Servigistics cites that MCA is only an “archrival” on the SPO side and that Servigistics has closed far more deals than MCA (although the names of all of these client wins are not for print). Servigistics too cites 2007 as a record year according to many metrics: the highest revenue in the company's history, the largest deal closed in the company's history, the largest Asia-Pacific deal closed in the company's history, 10 of the top 20 largest deals in the company's history, the average deal size increased significantly, approximately 20 new customers, etc.

Servigistics' install base amounts to quite a larger number than MCA's, well over 100, but this includes customers Servigistics picked up from acquisitions. These acquisitions have brought Servigistcs a much broader functional footprint (outside the SPO space). The company has won a number of combination deals, even including within SAP accounts (e.g. where it sold both spare parts pricing and planning solutions), but when SAP gets its act together, this will likely happen much less often.

Namely, I think Servigistics service parts pricing is still somewhat better than the Vendavo/SAP combination, but that might change in the future. Vendavo currently has fewer customers for spare parts pricing, but a broader solution in overall price management in contract pricing,which is critical in the service space.

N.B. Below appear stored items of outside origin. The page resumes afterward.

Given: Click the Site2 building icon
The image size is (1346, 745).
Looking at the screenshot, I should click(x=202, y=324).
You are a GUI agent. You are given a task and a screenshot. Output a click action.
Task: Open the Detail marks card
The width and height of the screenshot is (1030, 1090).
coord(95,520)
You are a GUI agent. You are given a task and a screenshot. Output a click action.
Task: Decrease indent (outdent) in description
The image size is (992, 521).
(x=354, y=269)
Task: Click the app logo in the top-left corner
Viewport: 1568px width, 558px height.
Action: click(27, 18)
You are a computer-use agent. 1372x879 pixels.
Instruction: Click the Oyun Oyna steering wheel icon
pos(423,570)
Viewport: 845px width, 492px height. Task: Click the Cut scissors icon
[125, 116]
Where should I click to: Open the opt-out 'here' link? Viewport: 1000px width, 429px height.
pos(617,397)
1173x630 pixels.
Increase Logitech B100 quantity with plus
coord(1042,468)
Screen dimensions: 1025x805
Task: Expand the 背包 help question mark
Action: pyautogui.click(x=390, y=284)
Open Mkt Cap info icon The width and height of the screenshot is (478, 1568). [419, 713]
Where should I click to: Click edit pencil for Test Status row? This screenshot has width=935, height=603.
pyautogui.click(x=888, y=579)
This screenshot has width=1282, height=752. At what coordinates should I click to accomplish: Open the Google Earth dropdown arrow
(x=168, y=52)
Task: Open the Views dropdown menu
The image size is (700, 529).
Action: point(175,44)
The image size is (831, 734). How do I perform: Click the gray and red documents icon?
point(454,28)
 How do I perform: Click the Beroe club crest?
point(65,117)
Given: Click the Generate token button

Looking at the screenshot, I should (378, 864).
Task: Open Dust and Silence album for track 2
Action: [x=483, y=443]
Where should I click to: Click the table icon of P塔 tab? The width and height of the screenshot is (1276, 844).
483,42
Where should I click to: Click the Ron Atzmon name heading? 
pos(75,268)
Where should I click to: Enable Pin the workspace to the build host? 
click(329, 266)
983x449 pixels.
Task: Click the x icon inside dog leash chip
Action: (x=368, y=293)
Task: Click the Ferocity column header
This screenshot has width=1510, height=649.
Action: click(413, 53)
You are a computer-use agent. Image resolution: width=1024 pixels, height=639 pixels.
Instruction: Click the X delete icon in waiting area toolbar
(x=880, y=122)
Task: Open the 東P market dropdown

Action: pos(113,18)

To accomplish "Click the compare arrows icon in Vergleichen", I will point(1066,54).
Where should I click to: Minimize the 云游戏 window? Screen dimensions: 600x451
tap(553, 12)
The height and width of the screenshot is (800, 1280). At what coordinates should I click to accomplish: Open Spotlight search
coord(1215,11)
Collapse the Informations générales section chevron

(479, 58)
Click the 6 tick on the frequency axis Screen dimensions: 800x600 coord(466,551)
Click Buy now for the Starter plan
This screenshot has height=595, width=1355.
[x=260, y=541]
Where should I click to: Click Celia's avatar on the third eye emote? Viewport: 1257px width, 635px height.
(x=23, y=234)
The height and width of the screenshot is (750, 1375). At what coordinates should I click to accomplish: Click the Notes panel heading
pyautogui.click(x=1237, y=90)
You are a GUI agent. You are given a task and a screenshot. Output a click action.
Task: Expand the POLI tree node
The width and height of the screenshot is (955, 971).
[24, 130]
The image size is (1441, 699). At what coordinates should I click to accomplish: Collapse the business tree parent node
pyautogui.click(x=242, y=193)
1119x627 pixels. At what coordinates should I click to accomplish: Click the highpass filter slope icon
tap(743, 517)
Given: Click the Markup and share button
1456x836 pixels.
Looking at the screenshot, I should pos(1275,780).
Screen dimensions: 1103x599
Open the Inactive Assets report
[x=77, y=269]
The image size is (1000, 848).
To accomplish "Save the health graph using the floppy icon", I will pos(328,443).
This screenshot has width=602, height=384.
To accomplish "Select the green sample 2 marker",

MCA counteracts that for the areas that Servigistics offers natively, MCA is partnering with best-of-breed players like ClickSoftware for field engineer/technician scheduling and optimization. Also, despite lesser revenues, MCA touts a narrower focus and profitability, which is not necessarily the case with Servigistics. It is well known that Servigistics has lately gotten two rounds of additional funding ($5 million and $3.5 million), and there have been some occasional layoff rumors and departures of some executives (difficult to confirm at a privately-held company, though).

But the competition doesn't end with Servigistics and Click Commerce, since Baxter Planning Systems  has recently boasted some deals, such as Atlas Air and 3Com (though both are hosted and not large in value). Logility, Infor and ToolsGroup can present an occasional opposition in distribution intensive deals.

SPO for the Masses? Not Quite Yet

Last but not least, usability enhancements, making the solution intuitive and much easier to learn and use (understand) remain the major challenges for all providers of such sophisticated ("rocket science") software. Expanding the “what-if” scenario capabilities (with rationale explanations) would be one avenue to pursue.

MCA also hints of a new “control tower” offering that is supposed to provide a graphical view of the overall service chain. But the details are kept secret from us (and Servigistics, I guess, although seemingly aiming at impressive Servigistics Command Center capabilities).

Only by solving this piece of the SPO puzzle will many other mainstream companies join those handful of forward-looking companies that have adopted these software tools and that have reported significant improvements in inventory levels and turnover concurrently with improved customer satisfaction.

What are your thoughts in this regard, and your experiences with the solutions like MCA Solutions' SPO?